Will AI Replace Analysts? A Reality Check
By; Andrew Tumwesigye
Data and Business Intelligence Analyst, Dimension Metrics
Feb 25th 2025
When I became an analyst, the AI revolution was already in motion. A common narrative, especially on social media, suggested that certain professions—such as data analysis, data science, coding, and app development—were at risk of being replaced by AI. Having completed several certifications and built a promising portfolio, I was confronted with claims that AI could do an analyst's job faster, better, and at no cost. Naturally, this was unsettling.
At first, I was concerned. I had invested significant time, money, and energy into my career, only to hear that my efforts might be in vain. However, rather than succumb to fear, I chose to approach the situation with an open mind. While some argued that AI would replace analysts, others believed that AI was merely a tool that still required human oversight. After all, could AI truly function independently? It needed someone to prompt it, interpret its results, and ensure accuracy.
To objectively assess AI’s capabilities, I decided to compare data analysis with and without AI. Various AI tools, such as ChatGPT, Julius AI, and DeepSeek, are available, but I opted for ChatGPT due to my familiarity with its interface.
AI-Assisted Analysis
Using AI for data analysis proved significantly faster. A simple prompt like “What is the average income by gender?” would generate code and output within seconds, complete with an explanation of the logic behind the code. However, a key limitation became apparent—ChatGPT, despite its accuracy, is a trained model that learns over time.

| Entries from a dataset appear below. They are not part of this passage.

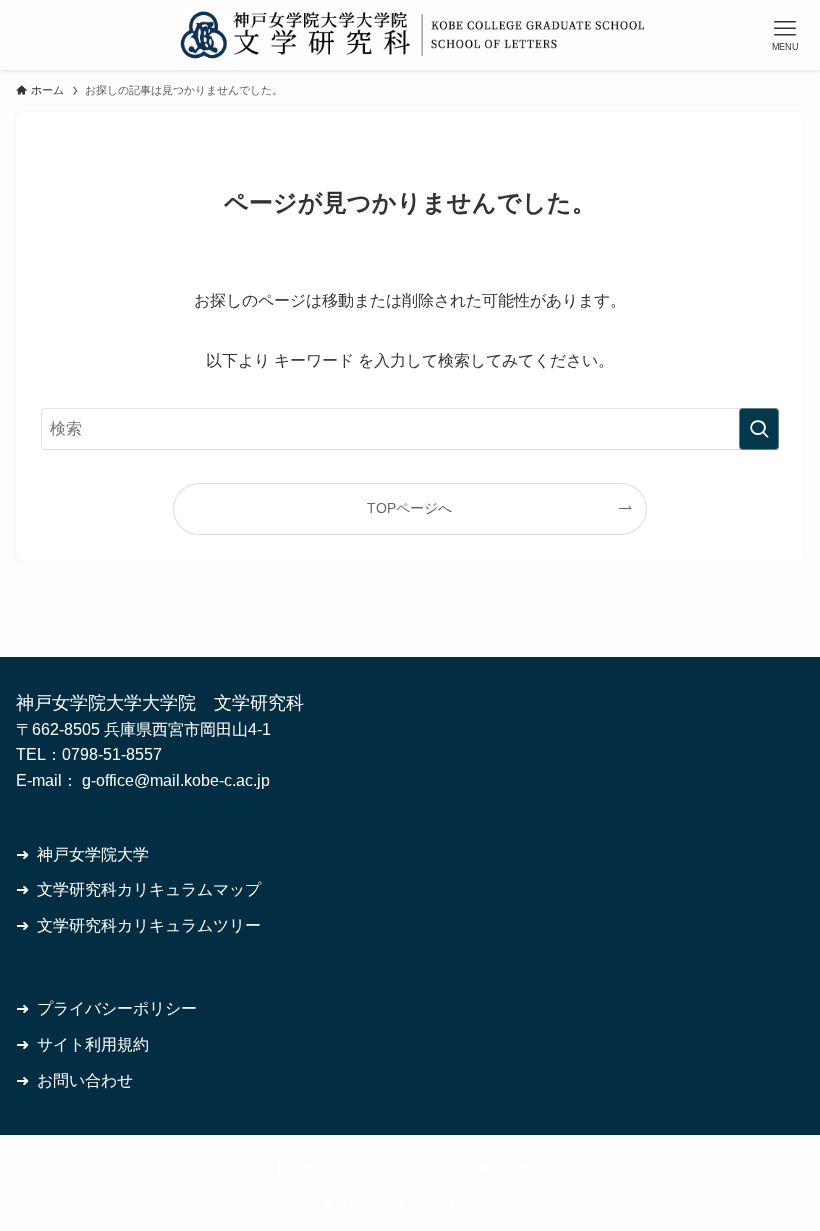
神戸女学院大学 (93, 854)
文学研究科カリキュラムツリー (149, 925)
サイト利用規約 (93, 1044)
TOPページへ (409, 508)
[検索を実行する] (759, 429)
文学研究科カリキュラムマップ (149, 889)
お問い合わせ (85, 1080)
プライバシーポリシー (117, 1008)
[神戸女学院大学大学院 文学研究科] (410, 35)
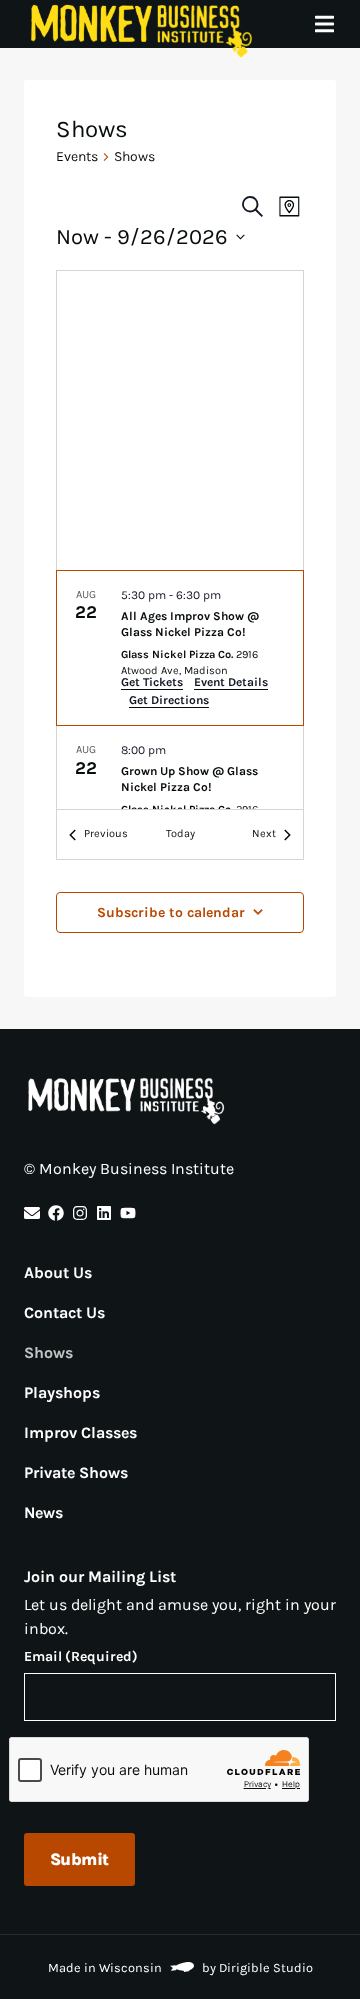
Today (180, 833)
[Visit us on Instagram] (80, 1213)
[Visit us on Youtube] (128, 1213)
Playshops (62, 1392)
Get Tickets (152, 682)
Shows (48, 1352)
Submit (79, 1859)
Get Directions (169, 700)
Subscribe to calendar (171, 912)
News (43, 1512)
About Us (58, 1272)
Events (77, 156)
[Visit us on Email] (32, 1213)
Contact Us (64, 1312)
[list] (180, 690)
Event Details (231, 682)
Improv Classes (80, 1432)
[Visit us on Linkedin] (104, 1213)
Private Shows (76, 1472)
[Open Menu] (336, 24)
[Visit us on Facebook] (56, 1213)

As a trained analyst, I cross-verified AI-generated code using tools like R Studio or MySQL. On multiple occasions, I found errors in the AI-generated queries—incorrect column selections, misplaced filters, or inaccurate grouping variables. Because I understood data analysis, I could detect and correct these mistakes by refining my prompts. However, an untrained analyst might accept AI’s output without question, potentially leading to flawed business decisions based on inaccurate insights.
Analysis Without AI
Performing data analysis manually, particularly complex queries involving CTEs and joins, took longer—but not drastically so. To validate my work, I would paste my queries into ChatGPT, which helped identify minor errors or optimization issues. While experience had taught me to identify mistakes, AI provided an additional layer of validation. For example, when asked to calculate sales rate by city, I might mistakenly sum sales by city instead of calculating the percentage sales by city. AI could catch such minor errors and guide me in correcting them.
AI Dependency: Potential Pitfalls
Despite AI’s benefits, overreliance can be risky. What happens when the internet is down, electricity is out, or AI servers are overloaded? If an analyst lacks foundational knowledge and depends entirely on AI, they may be unable to complete urgent assignments when AI access is unavailable.
Another limitation is that free AI versions may have outdated information. For instance, if a tool was developed after the AI model's last training update, the AI might not provide an accurate response. Additionally, while AI tools might be able to generate queries and results, analysts must still know how to visualize the results using tools like Tableau, Excel, R, or Python.
The Future of Analysts in an AI-Powered World
I do not believe AI will replace analysts—at least not yet. AI cannot function independently and requires expert prompting. However, analysts who integrate AI into their workflow will outperform those who do not. The real shift will be in efficiency: AI-assisted analysts will deliver faster and more accurate insights.
One valid concern is whether AI will impact salary negotiations. If junior analysts can perform tasks traditionally handled by senior analysts, companies may question the need for higher salaries. While this may reduce senior analysts' bargaining power, it reinforces the importance of continuous learning and adapting to AI-driven advancements.
Conclusion
AI is not the death of analysts—it is a tool that enhances efficiency. Analysts who learn how to leverage AI effectively will have a competitive advantage, while those who resist adaptation may struggle. Rather than replacing analysts, AI will reshape the profession, making it more dynamic and data-driven.